Like Ei, he grew up in the working class shitamachi (downtown) area of Tokyo during the war and emerged from it with a special regard for the value of the individual. He hated the idea of unmediated loyalty to a cause or group, which is why he loved the spontaneity and freedom of American jazz.
And yet, like Ei, he also loved what made Japan unique: its culture and language. He adopted his first name, Kyosen, when he wrote and published haiku during his college days at Waseda (before dropping out). But he didn’t distinguish between his love for his country and his desire to be a part of the world, and retired in the early ’90s to live abroad, with residences in Canada and New Zealand.
Some of his wanderlust was political in nature. Ohashi was acutely sensitive to anything that smacked of the old, prewar idea of Japan as a sacred land. He freely spoke out against demagoguery in the name of national security.
In 2001, he was asked by the opposition Democratic Party of Japan to run for a proportional seat in the Upper House, and he won. But when the DPJ voted to support the U.S.-led war on terror following 9/11, he was the only member to vote against the resolution, effectively alienating him from the party. He quit within six months. In his last regular column for the weekly magazine Shukan Gendai last July, he called on readers to cast their ballots against the ruling party in the upcoming Upper House election. Like Ei, he found the government’s ambitions with regard to military expansion “frightening.”

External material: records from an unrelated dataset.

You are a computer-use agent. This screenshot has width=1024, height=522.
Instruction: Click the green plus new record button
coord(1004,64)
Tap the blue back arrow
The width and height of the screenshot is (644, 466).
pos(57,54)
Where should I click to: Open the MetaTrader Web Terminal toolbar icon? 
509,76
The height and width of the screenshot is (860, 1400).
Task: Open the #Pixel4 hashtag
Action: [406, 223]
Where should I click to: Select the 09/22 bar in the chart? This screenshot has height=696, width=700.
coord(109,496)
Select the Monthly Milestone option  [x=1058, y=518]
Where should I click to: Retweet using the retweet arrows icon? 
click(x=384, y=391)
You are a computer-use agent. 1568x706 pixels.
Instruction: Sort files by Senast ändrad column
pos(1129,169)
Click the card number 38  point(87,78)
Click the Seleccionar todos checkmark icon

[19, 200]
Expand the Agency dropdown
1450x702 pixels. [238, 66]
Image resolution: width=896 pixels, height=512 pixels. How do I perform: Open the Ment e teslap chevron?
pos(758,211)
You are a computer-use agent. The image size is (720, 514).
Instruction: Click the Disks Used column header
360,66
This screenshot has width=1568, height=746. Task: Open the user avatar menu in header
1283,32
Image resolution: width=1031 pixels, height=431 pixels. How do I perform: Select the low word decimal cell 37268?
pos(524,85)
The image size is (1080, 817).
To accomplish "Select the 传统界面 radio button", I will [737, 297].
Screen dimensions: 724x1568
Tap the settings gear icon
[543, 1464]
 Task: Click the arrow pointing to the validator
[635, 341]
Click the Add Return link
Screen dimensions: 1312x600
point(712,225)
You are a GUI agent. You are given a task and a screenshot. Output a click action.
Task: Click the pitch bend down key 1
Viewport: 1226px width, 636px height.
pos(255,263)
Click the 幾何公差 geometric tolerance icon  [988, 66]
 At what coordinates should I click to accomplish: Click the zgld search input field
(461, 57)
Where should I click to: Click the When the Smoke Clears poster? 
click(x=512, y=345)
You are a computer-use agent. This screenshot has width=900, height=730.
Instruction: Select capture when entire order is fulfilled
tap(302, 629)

Some claim Ohashi’s anti-government sentiments were the reason his death was underreported. Similarly, the critic and TV personality Piiko, in another Asahi tribute, said he appeared on an NHK memorial to Ei and stressed at one point his mentor’s antiwar stance, but the producers edited it out. Ohashi’s pronouncements, like those of two other Showa Era celebrities who died in recent years — actor-emcee Kinya Aikawa and writer Akiyuki Nosaka — could come across as overly dramatic and self-serving, but as Piiko points out, they still deserved attention, because when witnesses to history die, “you lose something invaluable.”
Ei was humbler and more measured in his disdain for the arrogance of authority, but it didn’t make him any less effective in conveying the harm those attitudes cause. He leavened his indignation with an incisive wit that added to its power.
“He was the master of nuance, which some people didn’t get,” comedian Hagimoto told the Asahi. “But often such small details can change a whole society.”